ARTO
Brief
Well funded high-tech Biotech with over $400M in funding from the likes of Pfizer, Amgen, Bayer, Pfizer and Sanofi developing a novel LNP mRNA Gene Editing platform. Seeking experienced CMC Leaders to support the growth of the company.
Position Summary
As VP of CMC, you will provide strategic direction, technical leadership and operational execution for successful CMC development activities. Partner with CMC, Pre-clinical and Clinical functions, and global CMO partners to provide technical leadership, direction, and timely execution.
Key Responsibilities
- Oversee all CMC aspects of development including process chemistry, GMP manufacture and clinical supply, and formulation development.

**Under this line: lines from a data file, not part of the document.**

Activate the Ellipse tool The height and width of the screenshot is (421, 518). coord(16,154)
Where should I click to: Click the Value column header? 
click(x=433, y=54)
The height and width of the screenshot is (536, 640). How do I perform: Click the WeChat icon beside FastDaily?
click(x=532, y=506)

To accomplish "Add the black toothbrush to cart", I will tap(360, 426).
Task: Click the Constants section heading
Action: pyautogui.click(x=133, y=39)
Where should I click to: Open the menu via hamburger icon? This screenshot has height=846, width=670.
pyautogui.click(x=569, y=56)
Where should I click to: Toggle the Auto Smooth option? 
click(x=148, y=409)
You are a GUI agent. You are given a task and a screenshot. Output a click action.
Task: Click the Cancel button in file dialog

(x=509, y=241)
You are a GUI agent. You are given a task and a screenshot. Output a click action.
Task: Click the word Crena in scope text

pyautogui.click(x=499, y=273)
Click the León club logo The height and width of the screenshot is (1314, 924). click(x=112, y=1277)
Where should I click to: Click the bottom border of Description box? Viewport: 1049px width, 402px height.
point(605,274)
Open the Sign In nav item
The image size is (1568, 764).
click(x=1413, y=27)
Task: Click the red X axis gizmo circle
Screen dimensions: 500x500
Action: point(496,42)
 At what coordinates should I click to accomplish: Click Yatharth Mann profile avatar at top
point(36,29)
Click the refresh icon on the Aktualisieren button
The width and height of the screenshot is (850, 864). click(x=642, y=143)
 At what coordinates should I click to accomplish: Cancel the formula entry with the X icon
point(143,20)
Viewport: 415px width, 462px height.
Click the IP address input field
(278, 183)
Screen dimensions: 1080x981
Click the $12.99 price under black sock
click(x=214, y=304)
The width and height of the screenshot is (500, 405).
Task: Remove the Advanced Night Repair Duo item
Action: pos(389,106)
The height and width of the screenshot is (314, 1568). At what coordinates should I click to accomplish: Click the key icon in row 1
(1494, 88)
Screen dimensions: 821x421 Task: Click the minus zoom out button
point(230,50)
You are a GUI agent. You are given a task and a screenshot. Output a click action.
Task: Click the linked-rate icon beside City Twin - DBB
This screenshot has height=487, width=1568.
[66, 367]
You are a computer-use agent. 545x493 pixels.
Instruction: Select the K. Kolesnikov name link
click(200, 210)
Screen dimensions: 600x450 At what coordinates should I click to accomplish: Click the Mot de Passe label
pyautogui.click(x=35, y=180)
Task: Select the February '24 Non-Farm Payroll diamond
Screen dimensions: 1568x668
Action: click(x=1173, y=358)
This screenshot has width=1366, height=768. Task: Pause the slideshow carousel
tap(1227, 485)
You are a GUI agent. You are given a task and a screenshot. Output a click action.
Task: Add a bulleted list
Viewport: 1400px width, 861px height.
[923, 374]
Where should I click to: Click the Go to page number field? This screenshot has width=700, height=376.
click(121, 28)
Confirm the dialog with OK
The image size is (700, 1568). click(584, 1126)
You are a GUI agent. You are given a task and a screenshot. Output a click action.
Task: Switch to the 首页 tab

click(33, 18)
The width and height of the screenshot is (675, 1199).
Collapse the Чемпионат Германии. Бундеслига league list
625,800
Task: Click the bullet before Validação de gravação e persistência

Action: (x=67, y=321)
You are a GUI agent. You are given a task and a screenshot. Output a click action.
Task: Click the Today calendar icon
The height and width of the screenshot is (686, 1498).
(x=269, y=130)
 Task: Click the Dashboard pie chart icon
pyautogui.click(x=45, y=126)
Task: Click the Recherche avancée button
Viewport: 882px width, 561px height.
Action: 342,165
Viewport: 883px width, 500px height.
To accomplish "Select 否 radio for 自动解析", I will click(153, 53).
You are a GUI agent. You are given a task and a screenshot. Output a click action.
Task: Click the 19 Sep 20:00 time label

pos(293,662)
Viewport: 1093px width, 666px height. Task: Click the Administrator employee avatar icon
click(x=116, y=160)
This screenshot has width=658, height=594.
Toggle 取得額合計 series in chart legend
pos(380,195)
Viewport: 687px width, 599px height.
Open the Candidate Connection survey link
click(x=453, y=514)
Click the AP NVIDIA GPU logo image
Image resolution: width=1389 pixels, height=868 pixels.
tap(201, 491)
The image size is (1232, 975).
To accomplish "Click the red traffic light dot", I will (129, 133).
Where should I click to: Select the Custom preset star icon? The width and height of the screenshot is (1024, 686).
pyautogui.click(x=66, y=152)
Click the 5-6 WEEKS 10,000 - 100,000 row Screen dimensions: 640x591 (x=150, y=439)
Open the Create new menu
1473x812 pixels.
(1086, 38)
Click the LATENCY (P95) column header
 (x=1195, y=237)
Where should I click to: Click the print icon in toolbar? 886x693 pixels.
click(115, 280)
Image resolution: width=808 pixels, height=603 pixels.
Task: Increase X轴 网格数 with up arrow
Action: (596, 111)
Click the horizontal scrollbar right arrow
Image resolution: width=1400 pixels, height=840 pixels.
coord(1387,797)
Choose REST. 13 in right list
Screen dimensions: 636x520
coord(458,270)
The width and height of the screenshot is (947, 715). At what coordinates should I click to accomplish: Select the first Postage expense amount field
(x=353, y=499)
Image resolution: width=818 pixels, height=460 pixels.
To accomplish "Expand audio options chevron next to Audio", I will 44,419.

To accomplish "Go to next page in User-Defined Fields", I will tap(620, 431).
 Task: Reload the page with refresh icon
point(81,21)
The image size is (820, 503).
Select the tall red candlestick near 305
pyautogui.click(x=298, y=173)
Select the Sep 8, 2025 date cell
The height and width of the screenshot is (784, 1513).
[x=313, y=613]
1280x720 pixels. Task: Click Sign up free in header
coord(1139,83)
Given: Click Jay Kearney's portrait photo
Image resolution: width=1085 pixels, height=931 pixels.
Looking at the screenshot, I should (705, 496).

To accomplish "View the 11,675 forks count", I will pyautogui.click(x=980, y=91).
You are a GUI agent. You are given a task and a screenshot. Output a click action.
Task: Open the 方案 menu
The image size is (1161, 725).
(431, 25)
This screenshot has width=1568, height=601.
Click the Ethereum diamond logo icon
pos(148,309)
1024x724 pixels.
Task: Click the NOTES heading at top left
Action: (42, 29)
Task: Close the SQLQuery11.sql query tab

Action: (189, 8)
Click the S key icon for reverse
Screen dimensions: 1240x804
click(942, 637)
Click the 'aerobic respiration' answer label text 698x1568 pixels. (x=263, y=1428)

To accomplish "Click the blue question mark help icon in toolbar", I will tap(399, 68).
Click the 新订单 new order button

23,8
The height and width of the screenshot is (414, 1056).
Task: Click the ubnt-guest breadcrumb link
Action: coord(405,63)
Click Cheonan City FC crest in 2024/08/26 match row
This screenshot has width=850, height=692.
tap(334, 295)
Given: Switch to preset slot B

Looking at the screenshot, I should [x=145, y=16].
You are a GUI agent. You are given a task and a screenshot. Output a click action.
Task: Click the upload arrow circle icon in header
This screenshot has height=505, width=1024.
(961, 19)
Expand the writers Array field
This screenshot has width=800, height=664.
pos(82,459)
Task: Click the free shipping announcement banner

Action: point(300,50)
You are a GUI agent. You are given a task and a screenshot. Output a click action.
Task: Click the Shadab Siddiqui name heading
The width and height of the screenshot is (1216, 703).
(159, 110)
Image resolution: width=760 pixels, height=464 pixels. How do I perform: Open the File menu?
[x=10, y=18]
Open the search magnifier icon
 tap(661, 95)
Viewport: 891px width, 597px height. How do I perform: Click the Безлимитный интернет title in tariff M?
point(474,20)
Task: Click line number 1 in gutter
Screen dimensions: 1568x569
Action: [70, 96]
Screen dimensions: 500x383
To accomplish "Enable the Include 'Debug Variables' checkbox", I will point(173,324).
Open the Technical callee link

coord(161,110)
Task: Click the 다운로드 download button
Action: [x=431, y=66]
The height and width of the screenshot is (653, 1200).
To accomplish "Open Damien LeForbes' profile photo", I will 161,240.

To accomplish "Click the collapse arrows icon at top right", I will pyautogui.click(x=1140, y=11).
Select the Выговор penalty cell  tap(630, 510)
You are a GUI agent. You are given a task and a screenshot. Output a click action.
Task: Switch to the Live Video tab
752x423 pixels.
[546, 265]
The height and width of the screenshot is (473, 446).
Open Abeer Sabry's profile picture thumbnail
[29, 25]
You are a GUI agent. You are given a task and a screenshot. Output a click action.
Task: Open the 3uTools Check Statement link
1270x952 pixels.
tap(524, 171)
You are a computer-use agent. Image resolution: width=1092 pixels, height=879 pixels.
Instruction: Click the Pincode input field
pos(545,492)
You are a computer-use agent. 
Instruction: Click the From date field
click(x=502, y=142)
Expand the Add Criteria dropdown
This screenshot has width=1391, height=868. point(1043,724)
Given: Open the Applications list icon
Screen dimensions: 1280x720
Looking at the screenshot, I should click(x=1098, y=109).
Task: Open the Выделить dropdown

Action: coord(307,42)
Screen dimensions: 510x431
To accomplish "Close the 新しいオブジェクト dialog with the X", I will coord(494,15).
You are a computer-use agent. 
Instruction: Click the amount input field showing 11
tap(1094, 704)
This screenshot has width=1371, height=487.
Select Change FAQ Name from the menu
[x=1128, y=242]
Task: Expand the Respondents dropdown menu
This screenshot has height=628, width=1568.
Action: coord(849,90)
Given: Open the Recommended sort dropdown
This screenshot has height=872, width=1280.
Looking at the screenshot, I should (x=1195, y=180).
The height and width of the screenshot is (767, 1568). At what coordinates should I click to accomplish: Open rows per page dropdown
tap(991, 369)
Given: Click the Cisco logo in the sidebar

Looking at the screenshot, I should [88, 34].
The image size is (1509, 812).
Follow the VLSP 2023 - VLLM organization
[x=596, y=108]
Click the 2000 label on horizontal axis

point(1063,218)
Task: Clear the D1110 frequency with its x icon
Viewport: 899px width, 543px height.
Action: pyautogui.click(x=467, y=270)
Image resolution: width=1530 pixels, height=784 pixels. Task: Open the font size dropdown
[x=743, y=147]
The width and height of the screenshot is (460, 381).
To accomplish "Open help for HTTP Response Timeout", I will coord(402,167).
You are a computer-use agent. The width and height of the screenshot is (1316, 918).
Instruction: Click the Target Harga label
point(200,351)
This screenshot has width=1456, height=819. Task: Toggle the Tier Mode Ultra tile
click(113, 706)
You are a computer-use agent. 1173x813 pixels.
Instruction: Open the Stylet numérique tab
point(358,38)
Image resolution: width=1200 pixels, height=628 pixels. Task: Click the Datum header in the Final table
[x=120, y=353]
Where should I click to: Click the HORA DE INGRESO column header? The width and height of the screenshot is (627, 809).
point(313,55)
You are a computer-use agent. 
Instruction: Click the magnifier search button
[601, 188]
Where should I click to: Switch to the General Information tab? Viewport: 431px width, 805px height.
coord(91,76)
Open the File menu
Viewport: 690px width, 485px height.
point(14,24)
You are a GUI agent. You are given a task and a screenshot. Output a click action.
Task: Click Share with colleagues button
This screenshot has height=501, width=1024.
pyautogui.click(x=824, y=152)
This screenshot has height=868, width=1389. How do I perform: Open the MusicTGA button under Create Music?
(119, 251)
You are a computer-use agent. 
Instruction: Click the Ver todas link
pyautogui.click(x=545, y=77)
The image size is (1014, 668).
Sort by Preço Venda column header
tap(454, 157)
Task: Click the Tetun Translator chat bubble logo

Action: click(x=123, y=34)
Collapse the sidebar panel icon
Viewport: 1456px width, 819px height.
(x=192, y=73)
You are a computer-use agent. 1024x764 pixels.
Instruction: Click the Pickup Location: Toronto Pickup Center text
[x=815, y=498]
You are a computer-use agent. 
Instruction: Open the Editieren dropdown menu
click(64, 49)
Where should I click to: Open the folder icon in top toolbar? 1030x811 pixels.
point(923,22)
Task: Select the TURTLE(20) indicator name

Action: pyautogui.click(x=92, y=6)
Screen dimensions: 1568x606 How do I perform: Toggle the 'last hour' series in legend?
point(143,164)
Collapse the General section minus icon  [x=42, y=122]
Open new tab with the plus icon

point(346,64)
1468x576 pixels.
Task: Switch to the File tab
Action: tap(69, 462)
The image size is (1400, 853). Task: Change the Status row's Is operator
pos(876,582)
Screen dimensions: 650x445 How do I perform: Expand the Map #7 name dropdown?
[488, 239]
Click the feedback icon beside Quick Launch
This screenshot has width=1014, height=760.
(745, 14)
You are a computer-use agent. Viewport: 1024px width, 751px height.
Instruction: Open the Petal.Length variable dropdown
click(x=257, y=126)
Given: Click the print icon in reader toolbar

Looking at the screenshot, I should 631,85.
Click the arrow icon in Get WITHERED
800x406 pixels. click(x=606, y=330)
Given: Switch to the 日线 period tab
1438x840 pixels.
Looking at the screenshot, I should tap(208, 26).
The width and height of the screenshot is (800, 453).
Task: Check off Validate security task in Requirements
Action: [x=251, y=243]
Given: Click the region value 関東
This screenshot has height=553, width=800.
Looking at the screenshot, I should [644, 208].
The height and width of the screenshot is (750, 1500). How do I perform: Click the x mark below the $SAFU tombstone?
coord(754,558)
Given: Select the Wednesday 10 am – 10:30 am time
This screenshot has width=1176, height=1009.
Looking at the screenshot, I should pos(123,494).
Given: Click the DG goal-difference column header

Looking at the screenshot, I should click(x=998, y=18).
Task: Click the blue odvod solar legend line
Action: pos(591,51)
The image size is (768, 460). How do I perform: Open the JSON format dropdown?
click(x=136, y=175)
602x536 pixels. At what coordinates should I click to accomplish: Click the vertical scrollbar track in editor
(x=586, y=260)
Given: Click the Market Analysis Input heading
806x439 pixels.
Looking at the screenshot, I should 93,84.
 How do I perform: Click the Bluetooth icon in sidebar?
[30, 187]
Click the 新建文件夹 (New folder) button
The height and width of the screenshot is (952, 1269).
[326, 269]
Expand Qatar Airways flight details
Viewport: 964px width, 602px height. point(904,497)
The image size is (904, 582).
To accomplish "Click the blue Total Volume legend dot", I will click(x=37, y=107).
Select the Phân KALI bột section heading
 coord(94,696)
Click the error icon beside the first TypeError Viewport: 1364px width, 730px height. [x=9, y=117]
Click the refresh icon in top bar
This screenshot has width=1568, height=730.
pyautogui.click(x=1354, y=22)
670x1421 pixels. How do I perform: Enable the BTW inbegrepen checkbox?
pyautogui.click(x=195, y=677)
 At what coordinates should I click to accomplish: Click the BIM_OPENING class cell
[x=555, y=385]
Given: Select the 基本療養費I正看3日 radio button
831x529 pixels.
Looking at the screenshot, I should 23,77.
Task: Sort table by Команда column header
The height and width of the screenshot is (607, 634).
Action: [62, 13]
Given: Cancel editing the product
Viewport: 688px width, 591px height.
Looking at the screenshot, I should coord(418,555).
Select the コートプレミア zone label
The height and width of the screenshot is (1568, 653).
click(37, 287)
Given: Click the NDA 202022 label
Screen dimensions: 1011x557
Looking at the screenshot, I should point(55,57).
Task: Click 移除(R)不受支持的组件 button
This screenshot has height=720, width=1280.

- Manage multiple priorities in a fast-paced environment, ensuring uninterrupted drug supply for IND-enabling activities and clinical trials.
- Identify, evaluate and select CMOs for process optimization, formulation work, GMP manufacture, and supply.
- Formulate drug development strategies to meet clinical and commercial needs, ensure product quality and regulatory compliance, and optimize the supply chain.
- Coordinate with Quality Assurance to implement GMP processes, review CMC sections of regulatory documents, and represent the company as a CMC expert in front of regulatory authorities.
- Establish and maintain detailed project plans, define risks, and optimize timelines and parallel processes.
- Establish phase-appropriate process development and formulation strategies for each drug program and contribute to regulatory strategy and submissions.
Qualifications
- Advanced degree in Chemical or Biological Sciences.
- 8+ years of industry experience.
- Significant experience working with external CROs/CMOs.
- Extensive experience with manufacturing, formulation/drug product development, and analytical development.
- Understanding of cGMP compliance requirements associated with U.S., EU, ICH, and other pertinent regulatory agencies is required.